La UE insta a la junta militar a no ilegalizar el partido de Aung San Suu Kyi

La junta militar pretende juzgar a la política e ilegalizar el partido que ganó las elecciones en Birmania en 2015

La Unión Europea ha avisado a la junta militar birmana de que la posible disolución del partido de la Liga Nacional para la Democracia (NLD, por sus siglas en inglés), de la activista Aung San Suu Kyi, supondría un ataque a la figura del debido proceso legal y a la voluntad del pueblo birmano.

El anuncio fue realizado el viernes por el líder de la junta electoral creada por los militares para investigar sus propias acusaciones de fraude en las elecciones de noviembre, en las que la NLD se hizo con la victoria.

En respuesta, el Ejército ignoró el resultado de los comicios y propinó un golpe de Estado el 1 de febrero, tras lo que lanzó una operación de represión que ha dejado más de 800 muertos y miles de arrestados.

El máximo responsable de la comisión electoral militar, Thein Soe, reiteró que la NLD cometió "fraude" durante las elecciones y anunció que perseguirá a sus líderes como "traidores" según informa el portal de noticias Myanmar Now.

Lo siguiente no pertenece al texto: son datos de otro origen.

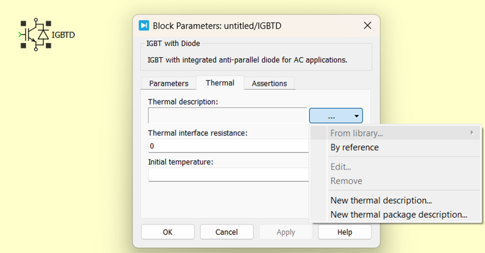
Task: Pick New thermal package description... entry
Action: (398, 214)
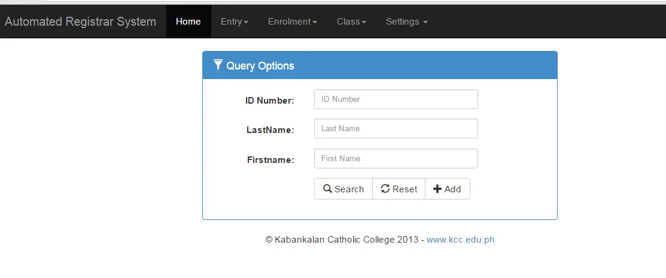Click the Automated Registrar System brand title
Image resolution: width=666 pixels, height=278 pixels.
[80, 21]
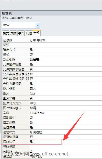Click the empty 标题 property field
Viewport: 102px width, 159px height.
coord(66,45)
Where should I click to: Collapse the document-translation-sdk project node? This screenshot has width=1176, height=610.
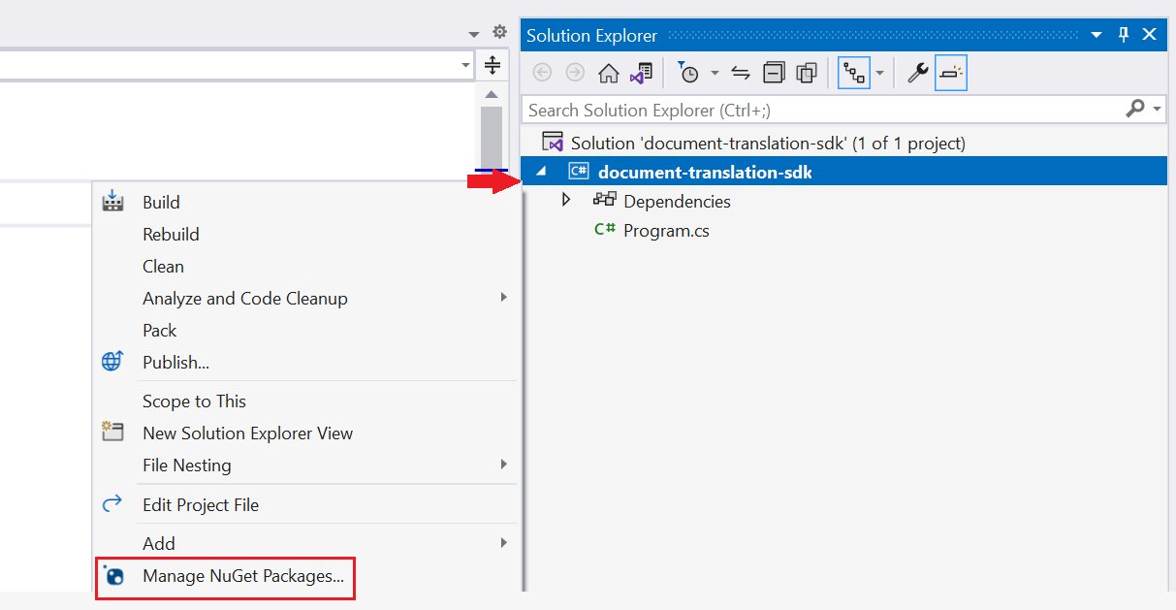pyautogui.click(x=541, y=171)
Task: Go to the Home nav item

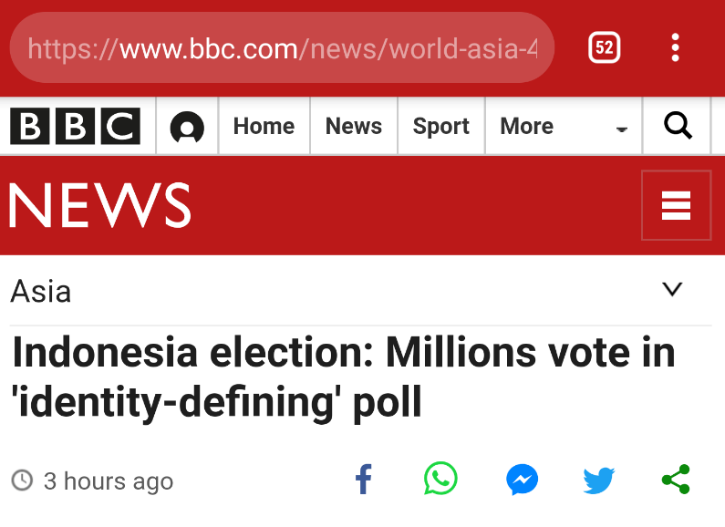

"¿Qué deberíamos hacer con este partido que ha conspirado para violar la ley? ¿Deberíamos disolverlo? ¿Deberíamos perseguir como traidores a la gente que ha cometido estos actos? Vamos a adoptar medidas en consecuencia, y a iniciar pronto el proceso legal pertinente", ha manifestado el líder de la junta electoral.

En respuesta, la portavoz de Exteriores de la UE, Nabila Massrali, ha avisado que si la junta procediera con esta iniciativa "demostraría una vez más el descarado desprecio de la junta por la voluntad del pueblo de Birmania y por el debido proceso legal".

"La UE reitera que las elecciones de noviembre representaron fielmente la voluntad del pueblo de Birmania, tal y como confirmaron por todos los observadores nacionales e internacionales independientes. Ninguna decisión arbitraria de la junta militar y sus miembros de la Comisión Electoral designados ilegalmente puede ocultarlo", según la nota.

"Solo el respeto de la voluntad del pueblo puede devolver a Birmania a su camino democrático y generar estabilidad y desarrollo sostenible", concluye la UE.

Suu Kyi y otros altos cargos del país, incluido el presidente birmano, Min Wyint, fueron detenidos en el marco del golpe. Tras ello, la activista y hasta entonces líder 'de facto' del país fue imputada por presunta violación de la Ley de Exportaciones e Importaciones por unos walkie talkies encontrados en su vivienda. También se enfrenta a un caso de corrupción, después de que un empresario afirmase haberle pagado 550.000 dólares (más de 459.000 euros).